Collected data
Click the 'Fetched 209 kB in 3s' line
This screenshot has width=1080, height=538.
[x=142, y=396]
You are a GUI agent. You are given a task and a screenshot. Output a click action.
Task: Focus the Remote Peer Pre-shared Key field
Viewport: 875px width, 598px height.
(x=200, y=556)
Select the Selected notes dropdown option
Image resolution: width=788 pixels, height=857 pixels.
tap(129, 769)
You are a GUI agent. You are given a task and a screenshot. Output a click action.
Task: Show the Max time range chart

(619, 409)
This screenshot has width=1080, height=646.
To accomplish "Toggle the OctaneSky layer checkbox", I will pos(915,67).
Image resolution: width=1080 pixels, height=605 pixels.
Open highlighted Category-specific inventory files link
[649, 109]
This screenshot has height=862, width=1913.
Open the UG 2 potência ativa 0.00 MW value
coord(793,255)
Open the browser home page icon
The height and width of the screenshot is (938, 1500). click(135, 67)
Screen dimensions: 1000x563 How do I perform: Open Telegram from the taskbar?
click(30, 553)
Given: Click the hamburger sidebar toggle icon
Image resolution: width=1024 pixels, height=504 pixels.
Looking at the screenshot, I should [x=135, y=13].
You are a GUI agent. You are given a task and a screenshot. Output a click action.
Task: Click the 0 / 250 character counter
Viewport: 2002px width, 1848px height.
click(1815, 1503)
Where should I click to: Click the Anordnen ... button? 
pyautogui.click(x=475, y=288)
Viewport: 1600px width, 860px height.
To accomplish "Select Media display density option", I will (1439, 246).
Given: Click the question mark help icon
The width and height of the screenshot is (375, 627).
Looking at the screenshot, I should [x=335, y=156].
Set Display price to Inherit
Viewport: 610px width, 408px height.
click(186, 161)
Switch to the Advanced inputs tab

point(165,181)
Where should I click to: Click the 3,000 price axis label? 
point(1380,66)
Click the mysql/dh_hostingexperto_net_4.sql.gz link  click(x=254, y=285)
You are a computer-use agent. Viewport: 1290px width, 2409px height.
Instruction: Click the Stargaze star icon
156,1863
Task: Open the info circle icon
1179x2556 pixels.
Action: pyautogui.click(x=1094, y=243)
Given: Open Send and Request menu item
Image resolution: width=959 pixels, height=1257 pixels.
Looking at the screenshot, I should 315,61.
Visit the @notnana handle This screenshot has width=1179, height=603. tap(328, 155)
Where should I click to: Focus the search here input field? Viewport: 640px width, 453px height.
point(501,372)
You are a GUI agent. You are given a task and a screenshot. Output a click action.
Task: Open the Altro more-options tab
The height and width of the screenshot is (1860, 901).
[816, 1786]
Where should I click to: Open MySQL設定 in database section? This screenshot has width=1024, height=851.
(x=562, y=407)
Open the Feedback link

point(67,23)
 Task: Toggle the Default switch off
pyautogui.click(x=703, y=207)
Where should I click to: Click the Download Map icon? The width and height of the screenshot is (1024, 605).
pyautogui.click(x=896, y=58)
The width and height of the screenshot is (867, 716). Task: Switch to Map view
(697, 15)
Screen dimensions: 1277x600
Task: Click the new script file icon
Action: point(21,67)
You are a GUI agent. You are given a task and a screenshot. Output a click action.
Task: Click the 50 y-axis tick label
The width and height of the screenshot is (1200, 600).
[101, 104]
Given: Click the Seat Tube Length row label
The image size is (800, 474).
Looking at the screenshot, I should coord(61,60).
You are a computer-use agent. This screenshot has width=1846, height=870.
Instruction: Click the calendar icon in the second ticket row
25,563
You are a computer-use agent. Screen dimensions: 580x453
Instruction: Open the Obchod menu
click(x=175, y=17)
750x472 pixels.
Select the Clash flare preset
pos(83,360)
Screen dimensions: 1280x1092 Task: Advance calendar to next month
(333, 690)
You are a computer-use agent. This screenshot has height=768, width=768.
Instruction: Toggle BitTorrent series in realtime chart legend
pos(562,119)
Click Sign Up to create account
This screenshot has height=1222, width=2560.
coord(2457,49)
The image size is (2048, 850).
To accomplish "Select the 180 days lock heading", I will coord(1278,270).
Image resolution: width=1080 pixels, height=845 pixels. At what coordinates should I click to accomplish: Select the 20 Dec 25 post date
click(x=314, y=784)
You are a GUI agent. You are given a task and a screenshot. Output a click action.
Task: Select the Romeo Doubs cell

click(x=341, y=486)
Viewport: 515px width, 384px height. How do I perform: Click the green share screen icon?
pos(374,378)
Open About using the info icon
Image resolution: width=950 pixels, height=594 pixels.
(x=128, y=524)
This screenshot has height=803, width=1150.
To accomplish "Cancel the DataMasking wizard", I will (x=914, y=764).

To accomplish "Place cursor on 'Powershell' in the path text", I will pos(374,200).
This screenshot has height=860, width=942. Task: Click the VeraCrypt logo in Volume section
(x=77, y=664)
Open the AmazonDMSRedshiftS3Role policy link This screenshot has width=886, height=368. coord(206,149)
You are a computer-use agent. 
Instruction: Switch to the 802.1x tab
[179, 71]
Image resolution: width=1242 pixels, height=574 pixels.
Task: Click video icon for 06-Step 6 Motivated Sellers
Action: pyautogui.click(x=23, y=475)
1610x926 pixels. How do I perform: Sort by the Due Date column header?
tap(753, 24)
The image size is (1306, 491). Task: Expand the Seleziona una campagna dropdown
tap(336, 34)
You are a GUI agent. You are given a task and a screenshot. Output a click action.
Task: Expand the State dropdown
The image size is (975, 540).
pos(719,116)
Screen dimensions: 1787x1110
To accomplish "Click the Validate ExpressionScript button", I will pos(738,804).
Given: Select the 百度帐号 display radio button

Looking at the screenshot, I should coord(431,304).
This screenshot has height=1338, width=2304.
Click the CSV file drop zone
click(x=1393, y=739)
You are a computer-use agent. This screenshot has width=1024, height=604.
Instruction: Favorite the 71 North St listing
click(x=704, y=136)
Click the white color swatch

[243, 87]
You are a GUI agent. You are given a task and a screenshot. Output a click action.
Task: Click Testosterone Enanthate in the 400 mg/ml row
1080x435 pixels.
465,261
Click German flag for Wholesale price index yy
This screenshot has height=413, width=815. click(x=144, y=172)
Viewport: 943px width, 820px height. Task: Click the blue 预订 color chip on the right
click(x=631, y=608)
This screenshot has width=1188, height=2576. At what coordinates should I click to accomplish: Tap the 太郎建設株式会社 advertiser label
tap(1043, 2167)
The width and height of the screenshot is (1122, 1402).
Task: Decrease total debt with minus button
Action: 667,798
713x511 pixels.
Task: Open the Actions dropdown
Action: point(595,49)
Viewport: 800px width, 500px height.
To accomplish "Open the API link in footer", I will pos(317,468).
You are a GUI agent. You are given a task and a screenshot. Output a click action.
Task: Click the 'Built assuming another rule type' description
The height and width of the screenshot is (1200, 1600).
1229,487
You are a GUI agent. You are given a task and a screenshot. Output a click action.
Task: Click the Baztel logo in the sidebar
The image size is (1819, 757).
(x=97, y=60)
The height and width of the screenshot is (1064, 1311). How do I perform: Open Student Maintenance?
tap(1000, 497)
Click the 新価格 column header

ABOUT THIS EXERCISE ->
Which lines above carry the string "computer"? Copy those lines.

YOUR SOLUTION ->
You are a computer-use agent. Viewport: 1290px width, 2409px height.
You are a computer-use agent. This screenshot has width=1846, height=870.
You are a computer-use agent. Screen dimensions: 580x453
You are a computer-use agent. This screenshot has height=768, width=768.
You are a computer-use agent. 
You are a computer-use agent. This screenshot has width=1024, height=604.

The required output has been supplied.